§ **Records from a data collection**

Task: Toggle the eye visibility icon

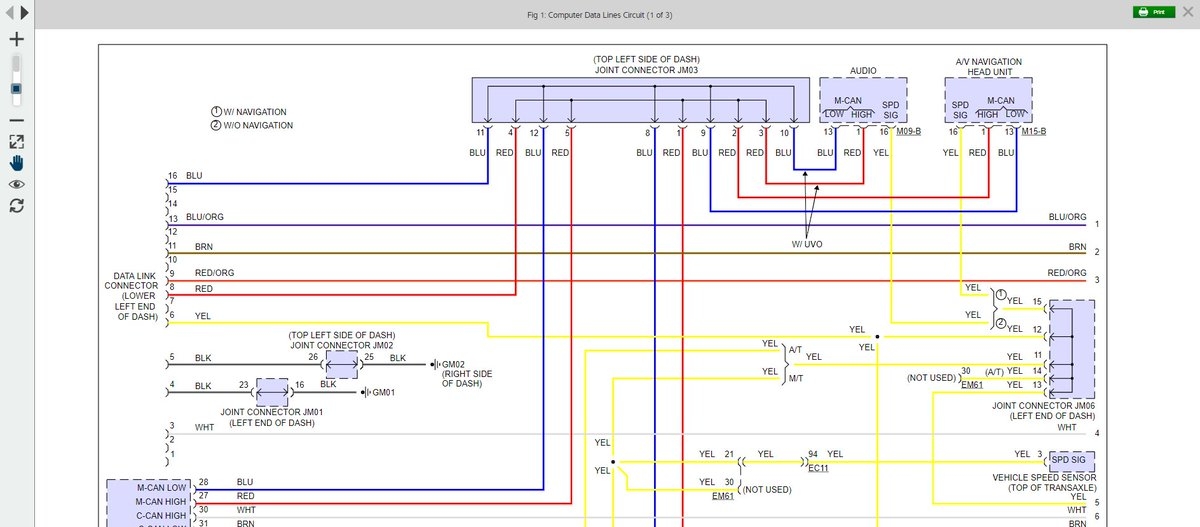Action: 16,184
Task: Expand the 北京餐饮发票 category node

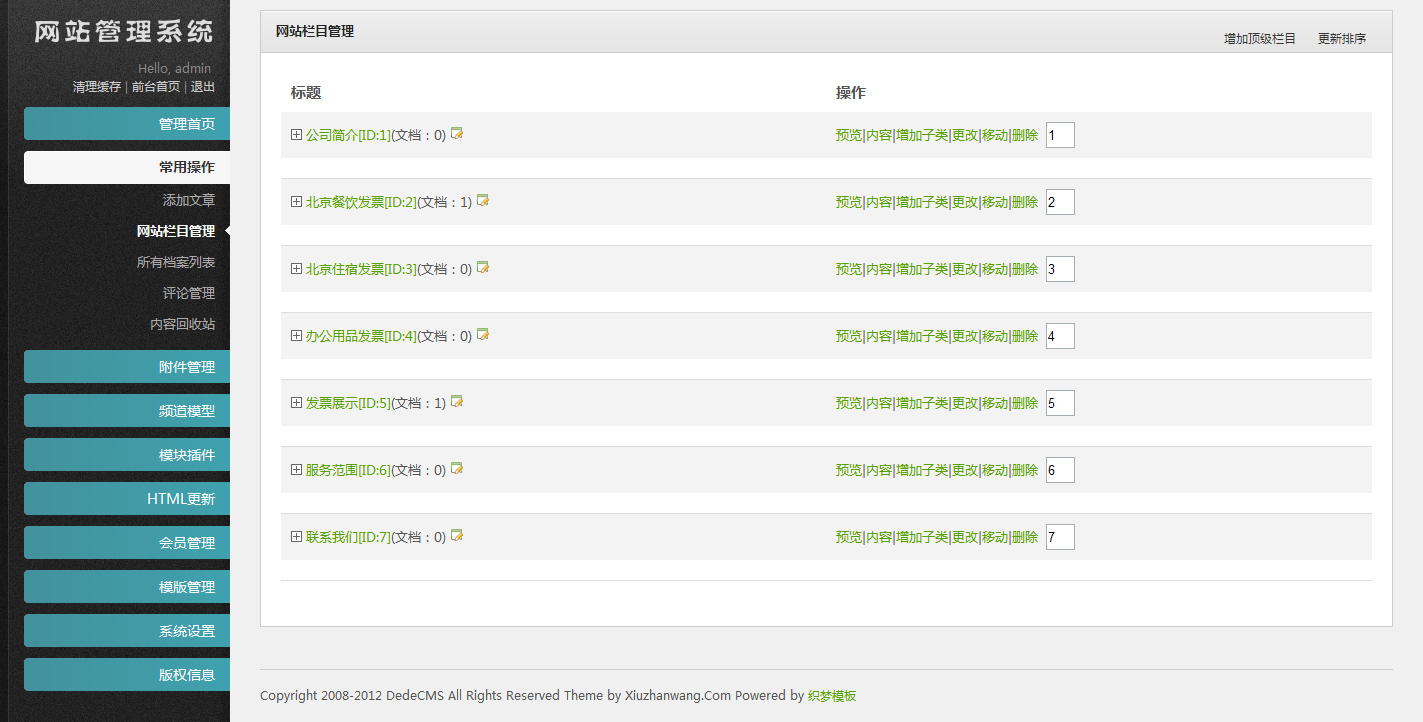Action: [296, 201]
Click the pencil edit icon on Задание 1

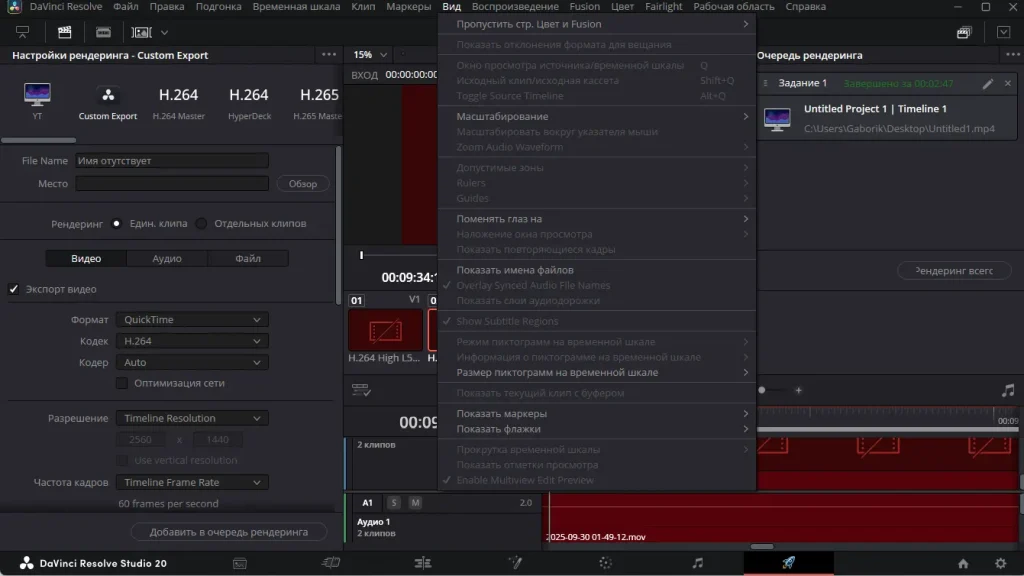988,84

§ **What you need to do**
Print the data above exactly; drop every picture.

§ **Finished task**
Task: Toggle the eye visibility icon

Action: 16,184
Task: Expand the 北京餐饮发票 category node

Action: [296, 201]
Click the pencil edit icon on Задание 1

988,84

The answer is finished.